WORK TO COMPLETE:
Set down the rows from the line containing "You are a computer-use agent." through the line containing "pos(535,1280)" precisely as they appear, omitting the pictures from your answer.

DATA SHOWN:
----------

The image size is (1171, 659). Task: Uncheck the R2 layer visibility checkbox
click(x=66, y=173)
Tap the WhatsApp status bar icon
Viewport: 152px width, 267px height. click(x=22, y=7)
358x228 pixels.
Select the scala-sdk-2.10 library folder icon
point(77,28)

----------

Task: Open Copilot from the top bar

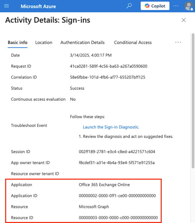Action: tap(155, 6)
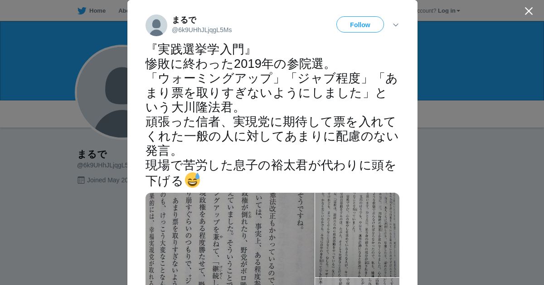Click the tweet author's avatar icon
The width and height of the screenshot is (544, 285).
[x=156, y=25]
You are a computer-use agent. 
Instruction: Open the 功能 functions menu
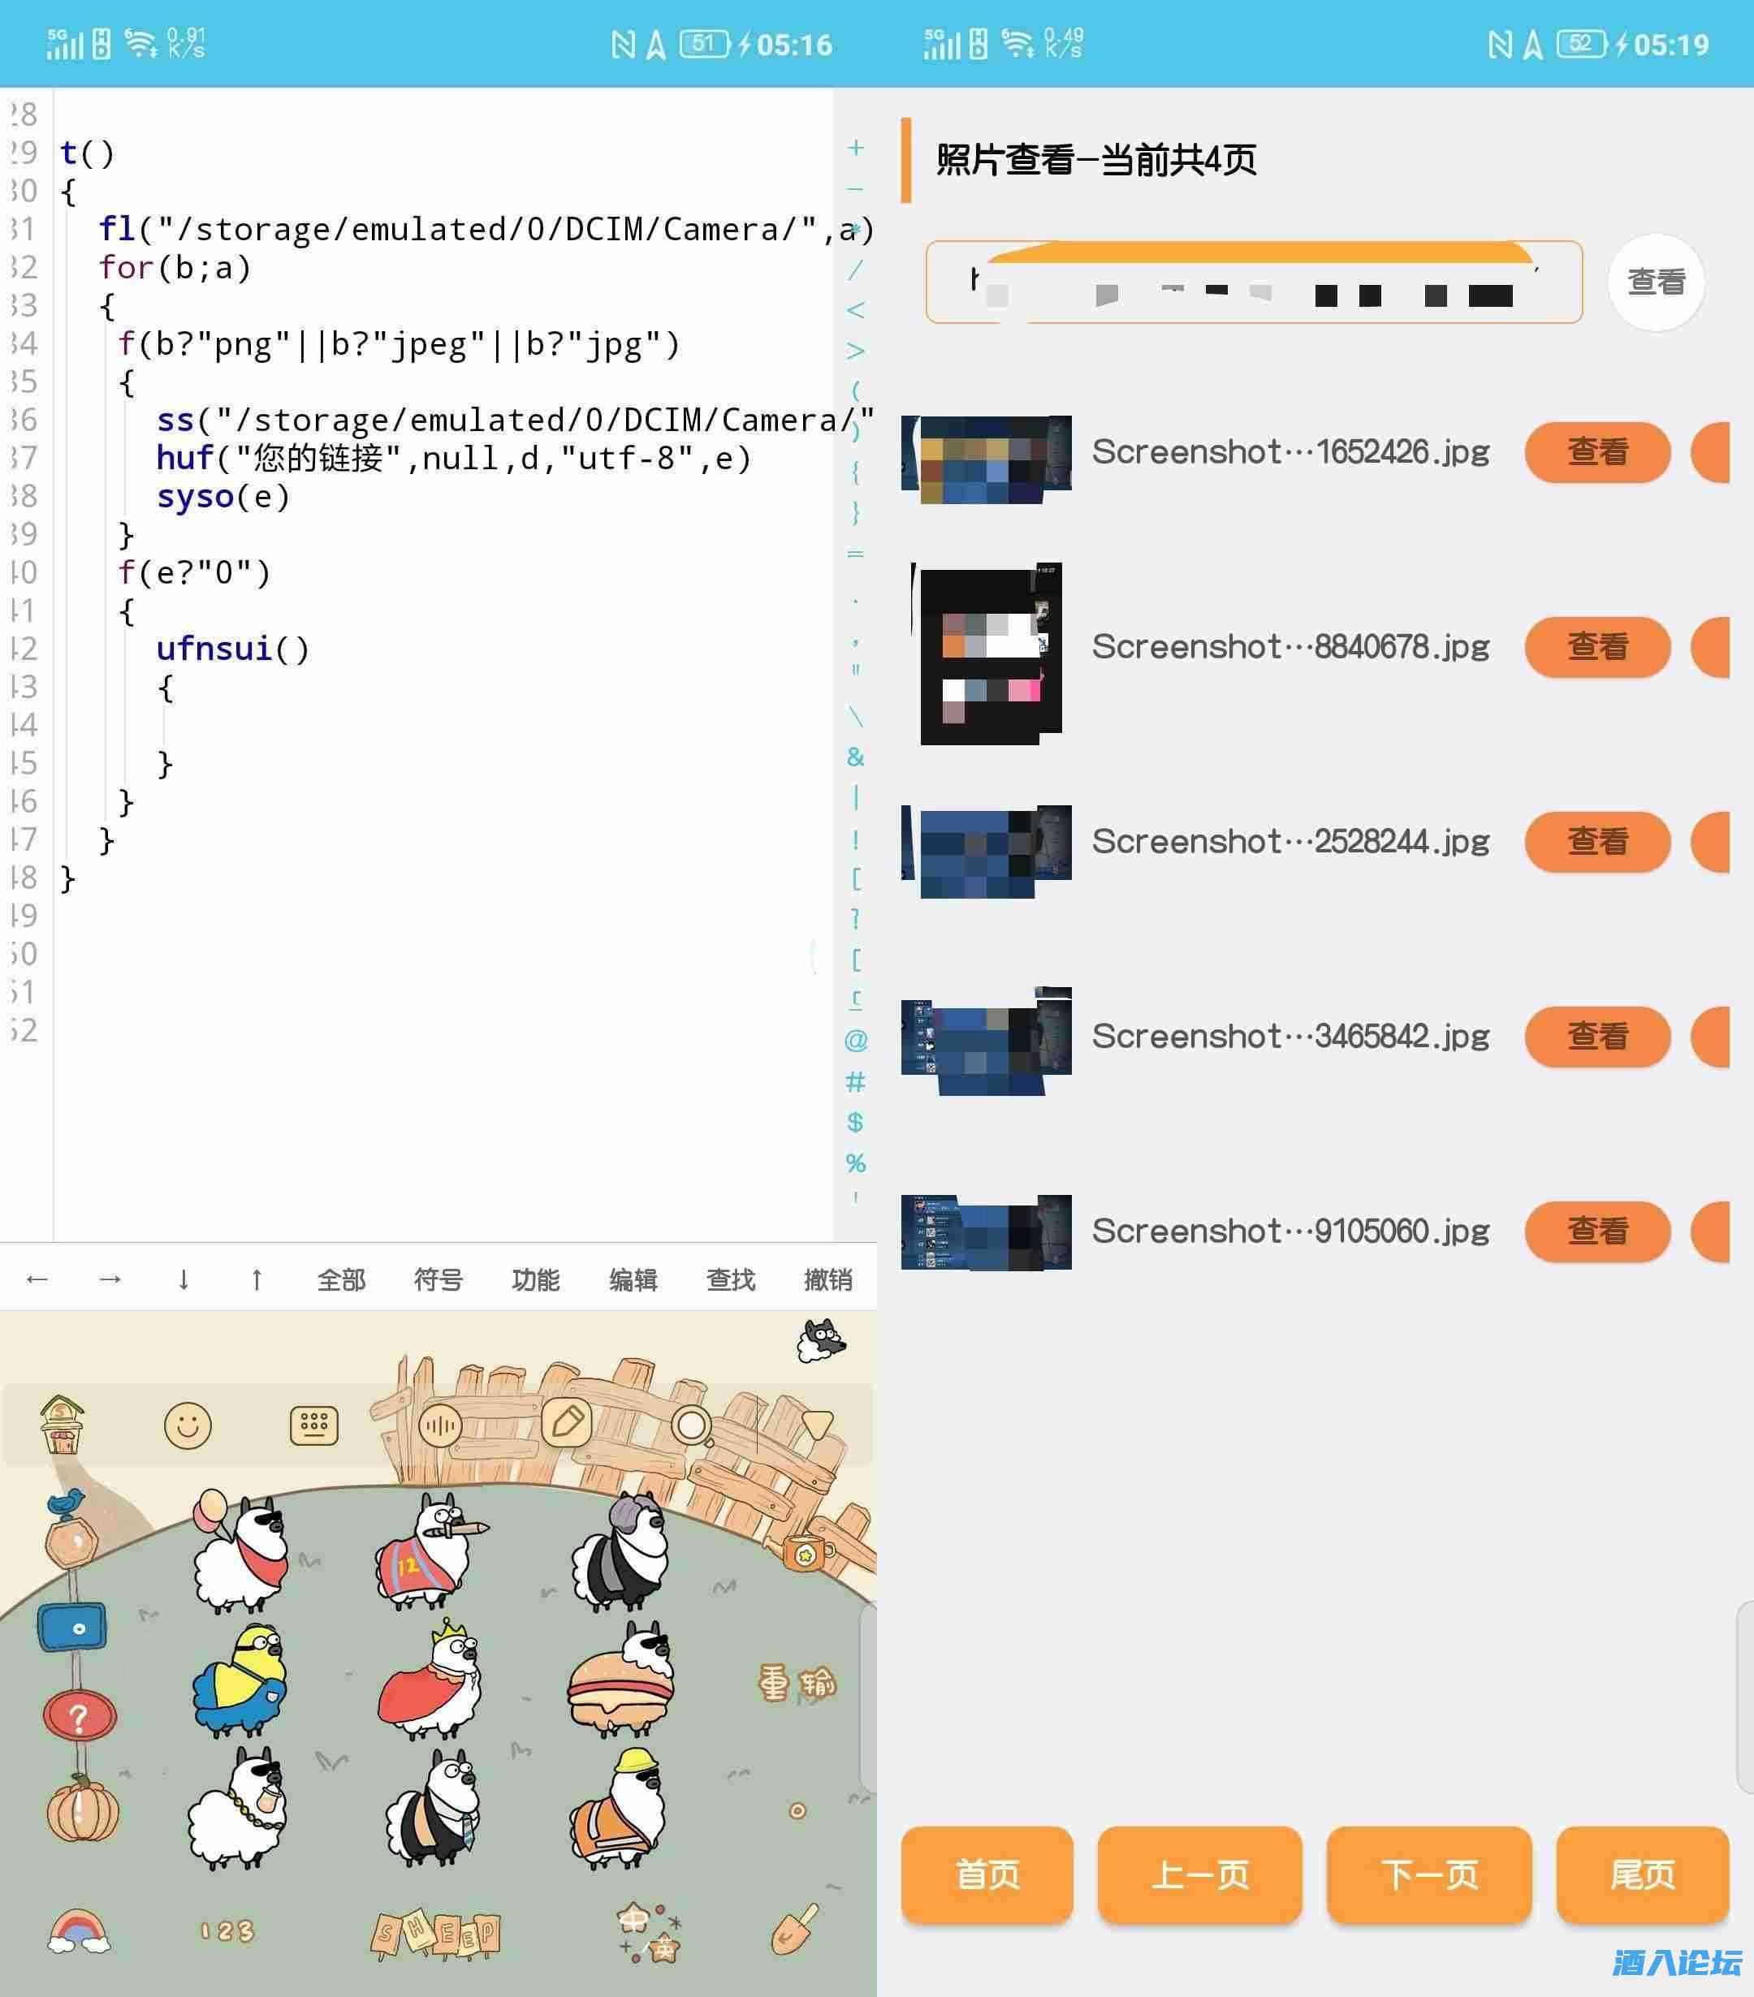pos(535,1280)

----------

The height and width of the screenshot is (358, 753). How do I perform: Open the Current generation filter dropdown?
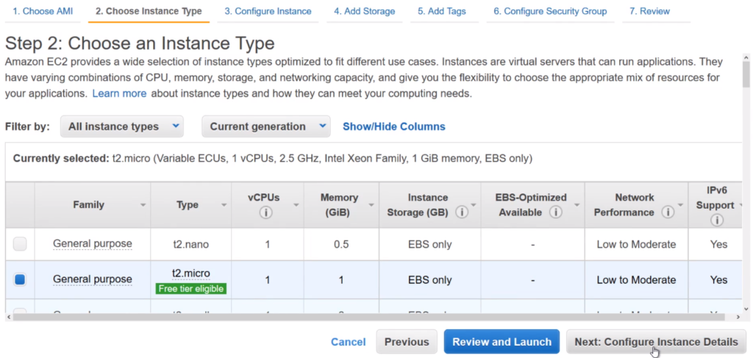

----------

SOLUTION FOR THIS TASK:
You are a computer-use agent. 
Instruction: Open the 功能 functions menu
pos(535,1280)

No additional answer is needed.